### WHAT IS NEEDED:
Pull out every line of the rows below that contains the word "icon", copying each one in full. Case counts, so match only that exact capitalization.

___ DATA EXTRACT ___

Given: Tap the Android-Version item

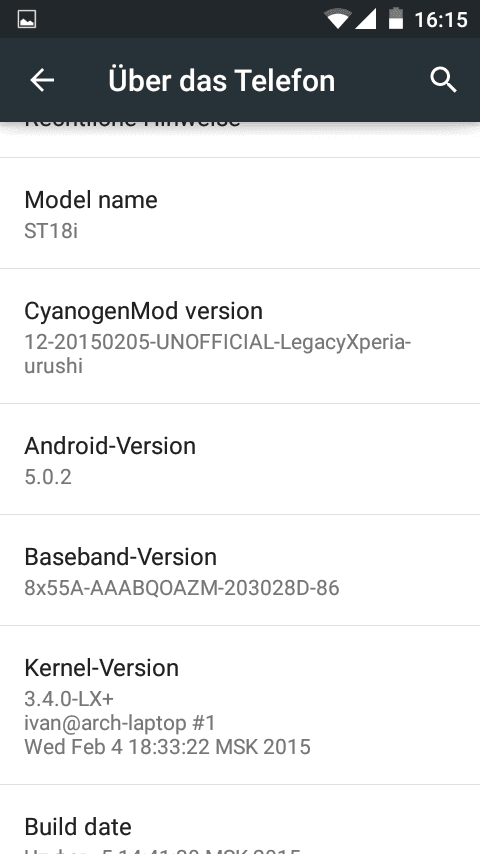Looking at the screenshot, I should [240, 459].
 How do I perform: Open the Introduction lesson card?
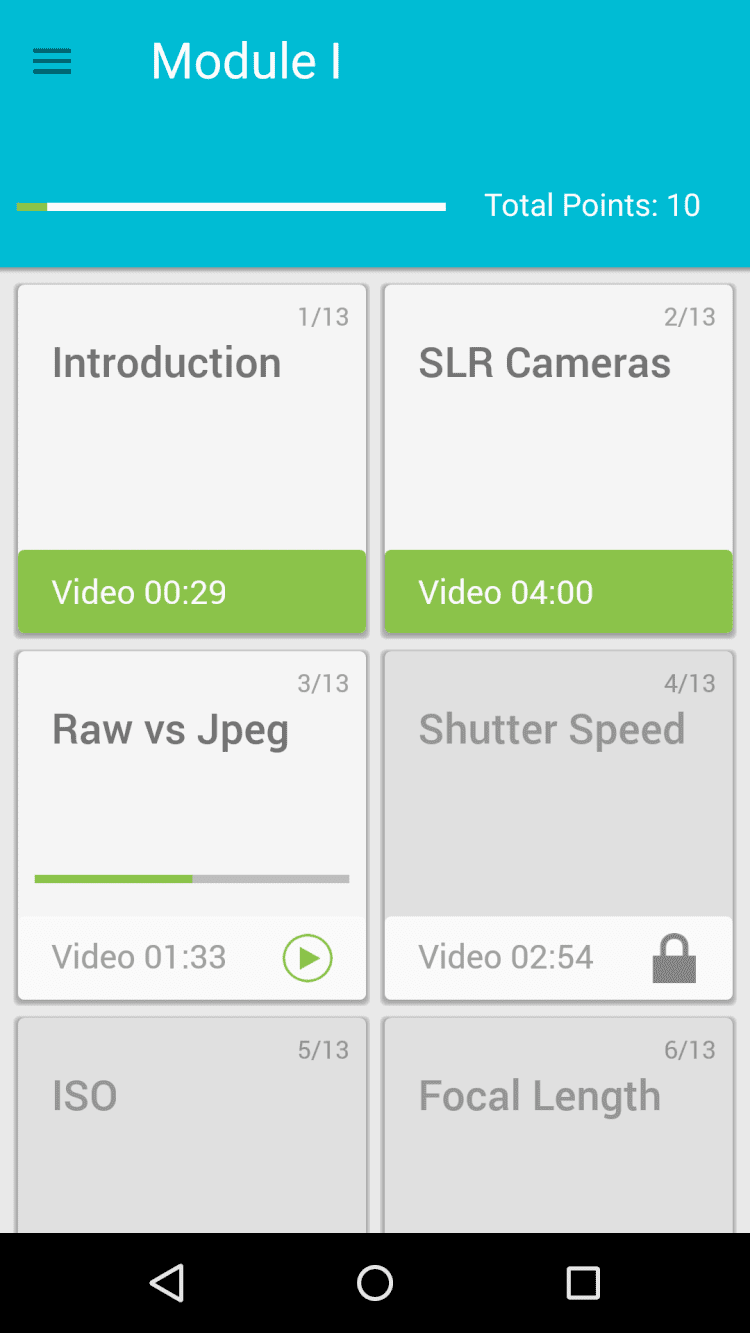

___
___ DATA EXTRACT ___

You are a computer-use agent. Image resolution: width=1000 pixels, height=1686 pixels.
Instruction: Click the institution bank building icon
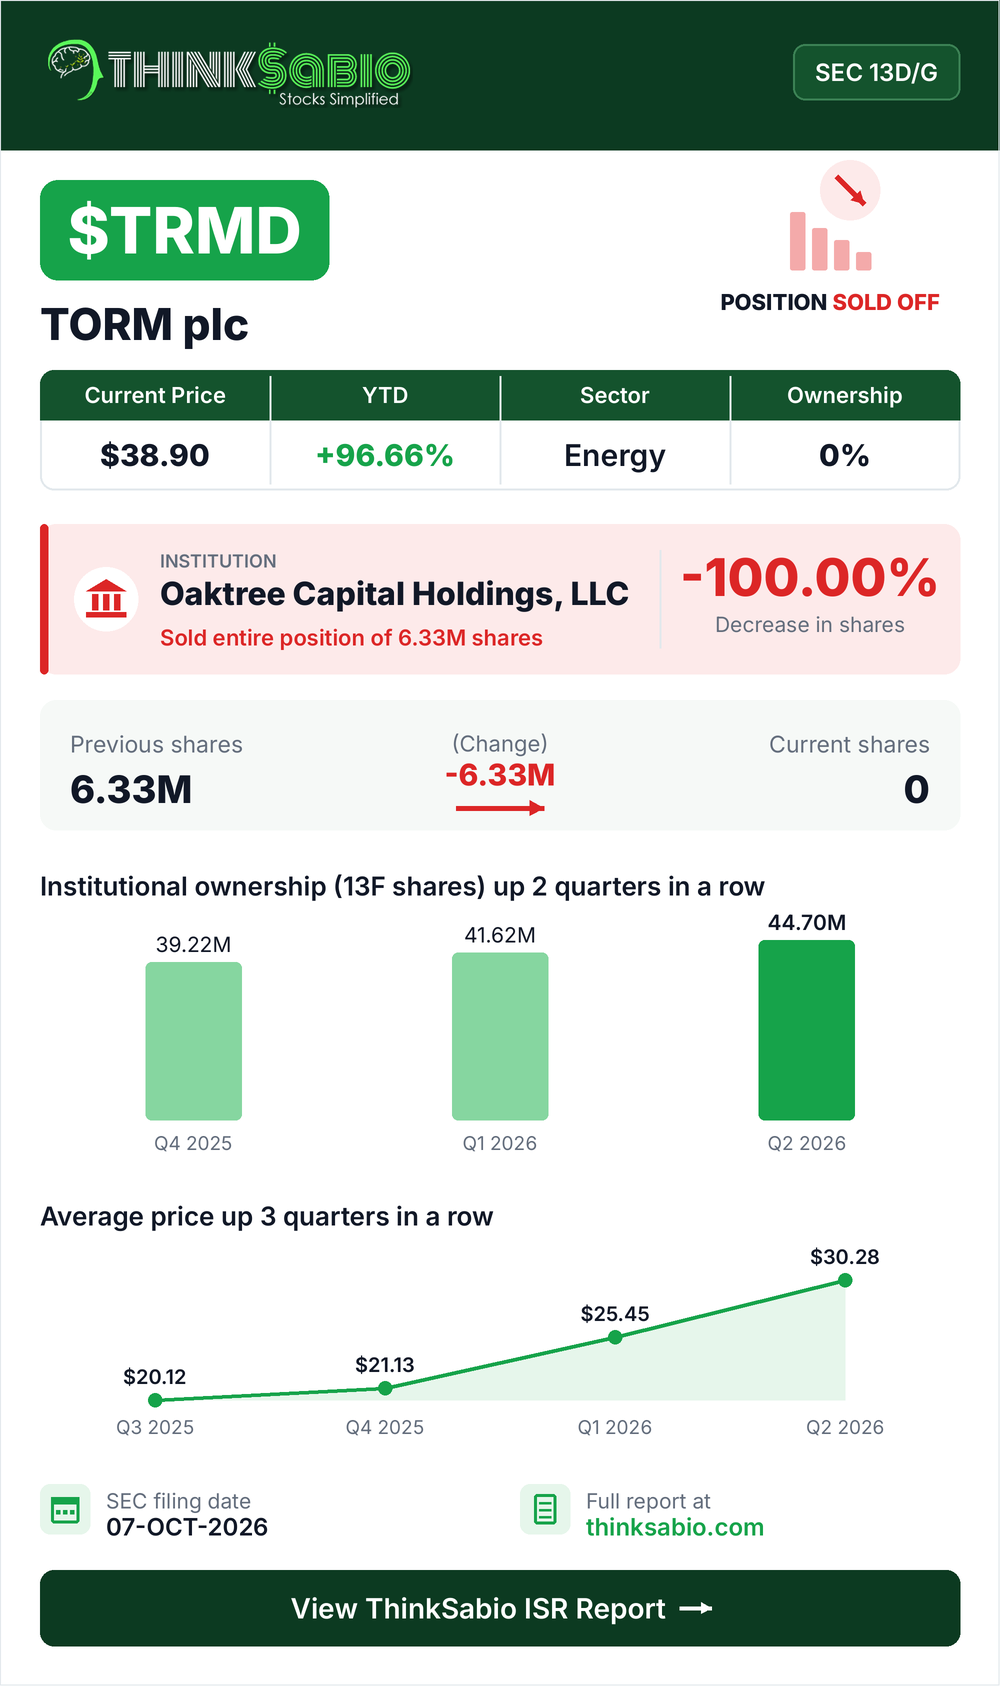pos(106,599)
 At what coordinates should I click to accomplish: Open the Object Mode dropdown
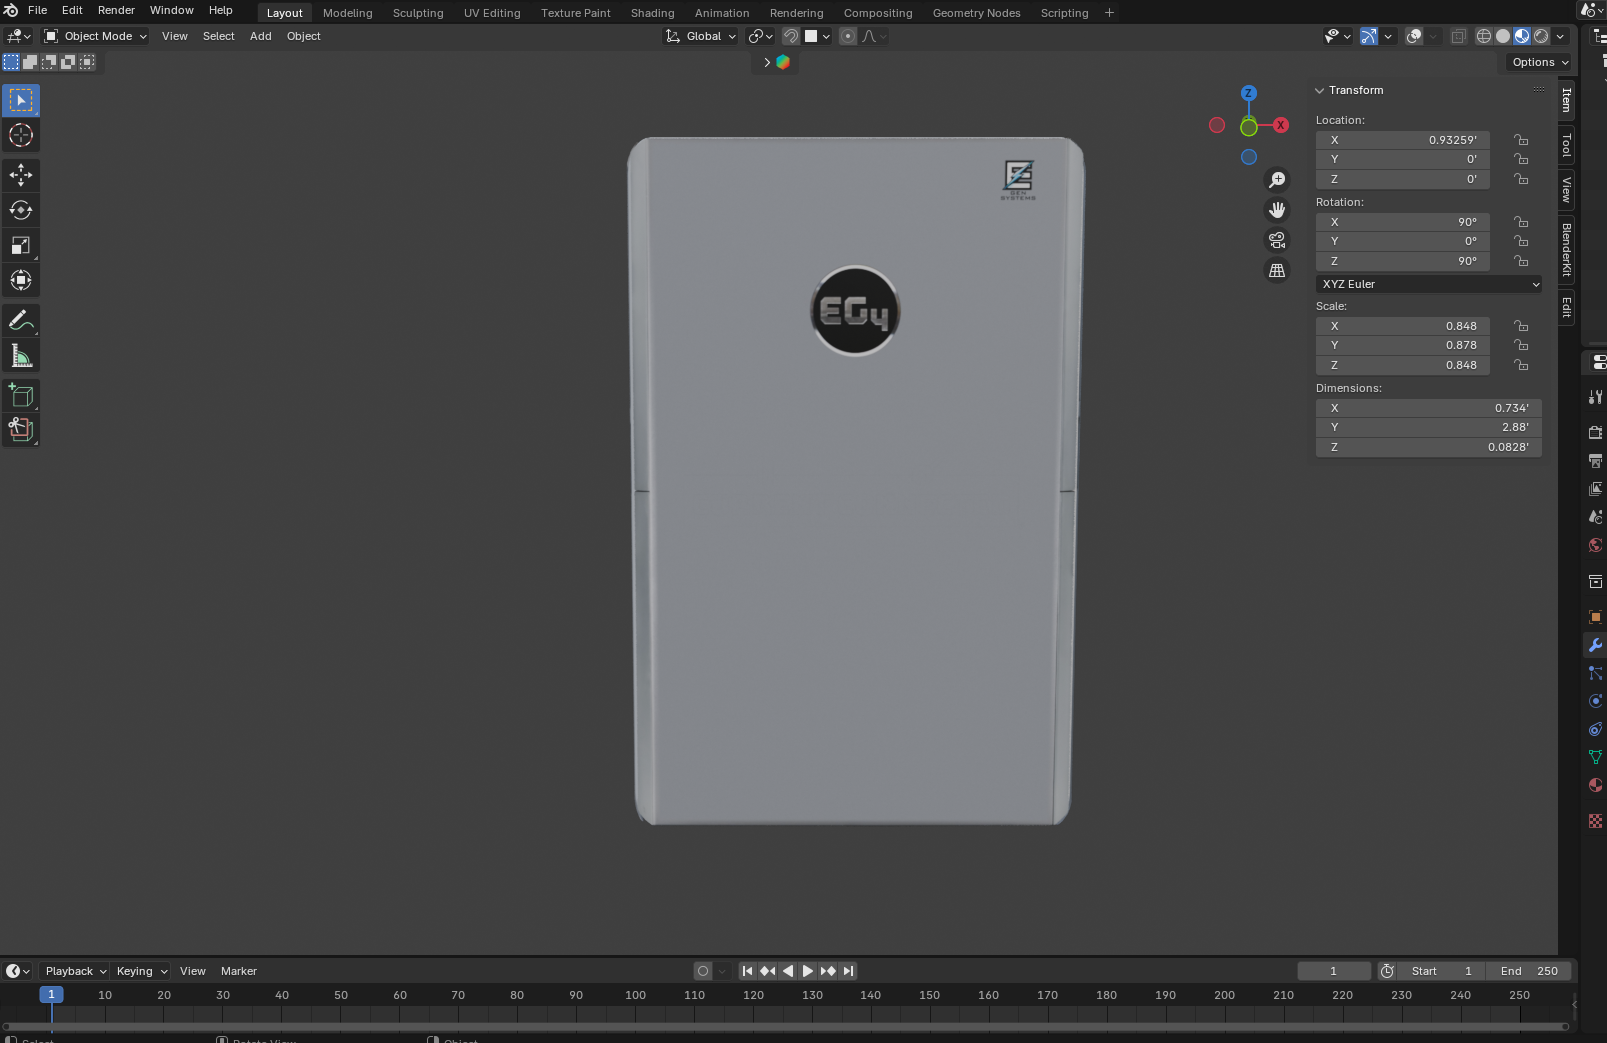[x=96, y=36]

___
___ DATA EXTRACT ___

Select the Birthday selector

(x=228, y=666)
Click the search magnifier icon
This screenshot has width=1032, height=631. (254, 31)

___

### THE ANSWER:
Instruction: Click the institution bank building icon
Click the search magnifier icon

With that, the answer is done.